_SELECTED EXCERPT_.
A Hong Kong property tycoon has pledged an additional HK$4 million (US$514,075) to a local sports technology initiative that designed the suit worn by Olympic track cycling medallist Sarah Lee Wai-sze in the hope of kick-starting innovation in the development of other kinds of gear.
Lee beat Germany’s Emma Hinze to bring the city its sixth Olympic medal on Sunday, wrapping up Hong Kong’s most successful Games ever. Her win prompted Sun Hung Kai Properties executive director Adam Kwok Kai-fai to increase his personal donation to the Hong Kong University of Science and Technology (HKUST) and Hong Kong Sports Institute’s joint aerodynamics initiative to a total of HK$10 million.
Kwok said he hoped the wind tunnel initiative would go on to innovate in other sports, such as windsurfing and swimming, by studying how to reduce drag in water.
“I would never have imagined the speed suit developed there – the bike, the helmet and everything else tested there by Sarah and the athletes – would be able to help today,” Kwok said on Sunday at a shopping mall in Kwun Tong, where he was watching Lee’s bronze medal win along with a crowd of Hong Kong supporters.
He urged both the government and the private sector to continue investing in the field of sports technology, pointing out that good gear was part of the effort to ensure the city’s athletes performed at their peak. Lee’s lead of 0.02 seconds during the women’s sprint heat on Saturday was a prime example, Kwok said.

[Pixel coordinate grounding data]
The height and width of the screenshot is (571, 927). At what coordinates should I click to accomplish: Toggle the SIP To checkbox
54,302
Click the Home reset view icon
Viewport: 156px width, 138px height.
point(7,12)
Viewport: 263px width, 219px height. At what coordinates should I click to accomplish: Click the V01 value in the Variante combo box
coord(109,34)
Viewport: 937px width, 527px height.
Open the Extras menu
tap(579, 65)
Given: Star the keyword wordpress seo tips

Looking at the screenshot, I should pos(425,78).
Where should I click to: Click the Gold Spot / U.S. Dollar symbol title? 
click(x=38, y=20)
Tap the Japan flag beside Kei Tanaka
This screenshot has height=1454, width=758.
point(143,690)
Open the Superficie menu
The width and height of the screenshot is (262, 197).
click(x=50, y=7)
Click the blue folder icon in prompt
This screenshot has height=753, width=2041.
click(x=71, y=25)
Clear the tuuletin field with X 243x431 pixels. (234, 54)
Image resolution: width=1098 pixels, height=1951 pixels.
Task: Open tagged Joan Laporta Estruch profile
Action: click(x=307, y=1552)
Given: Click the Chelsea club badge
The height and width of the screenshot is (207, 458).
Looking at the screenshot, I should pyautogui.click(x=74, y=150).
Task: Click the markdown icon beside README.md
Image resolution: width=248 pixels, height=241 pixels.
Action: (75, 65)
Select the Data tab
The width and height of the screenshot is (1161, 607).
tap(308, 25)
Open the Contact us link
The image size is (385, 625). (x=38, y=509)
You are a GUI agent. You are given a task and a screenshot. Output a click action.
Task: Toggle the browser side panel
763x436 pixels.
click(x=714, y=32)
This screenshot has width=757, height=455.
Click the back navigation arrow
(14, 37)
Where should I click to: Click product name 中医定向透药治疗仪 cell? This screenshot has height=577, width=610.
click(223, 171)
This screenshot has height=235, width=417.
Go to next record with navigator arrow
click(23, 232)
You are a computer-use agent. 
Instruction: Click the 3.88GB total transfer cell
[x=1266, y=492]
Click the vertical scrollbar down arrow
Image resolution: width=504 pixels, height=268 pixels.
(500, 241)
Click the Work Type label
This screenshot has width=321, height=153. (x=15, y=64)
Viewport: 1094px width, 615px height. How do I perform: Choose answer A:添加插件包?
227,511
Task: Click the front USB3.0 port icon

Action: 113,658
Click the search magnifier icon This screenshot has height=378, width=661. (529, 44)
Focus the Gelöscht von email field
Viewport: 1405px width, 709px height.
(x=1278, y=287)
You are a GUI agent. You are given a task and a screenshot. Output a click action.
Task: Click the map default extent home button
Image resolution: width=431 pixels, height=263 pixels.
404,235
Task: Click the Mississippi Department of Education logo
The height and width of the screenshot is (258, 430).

_ACTIVITY_. Please copy the donation article between "A Hong Kong" and "drag in water.", inclusive, renaming "wind tunnel" as "aerodynamics".

_RESPONSE TO THE EXERCISE_.
A Hong Kong property tycoon has pledged an additional HK$4 million (US$514,075) to a local sports technology initiative that designed the suit worn by Olympic track cycling medallist Sarah Lee Wai-sze in the hope of kick-starting innovation in the development of other kinds of gear.
Lee beat Germany’s Emma Hinze to bring the city its sixth Olympic medal on Sunday, wrapping up Hong Kong’s most successful Games ever. Her win prompted Sun Hung Kai Properties executive director Adam Kwok Kai-fai to increase his personal donation to the Hong Kong University of Science and Technology (HKUST) and Hong Kong Sports Institute’s joint aerodynamics initiative to a total of HK$10 million.
Kwok said he hoped the aerodynamics initiative would go on to innovate in other sports, such as windsurfing and swimming, by studying how to reduce drag in water.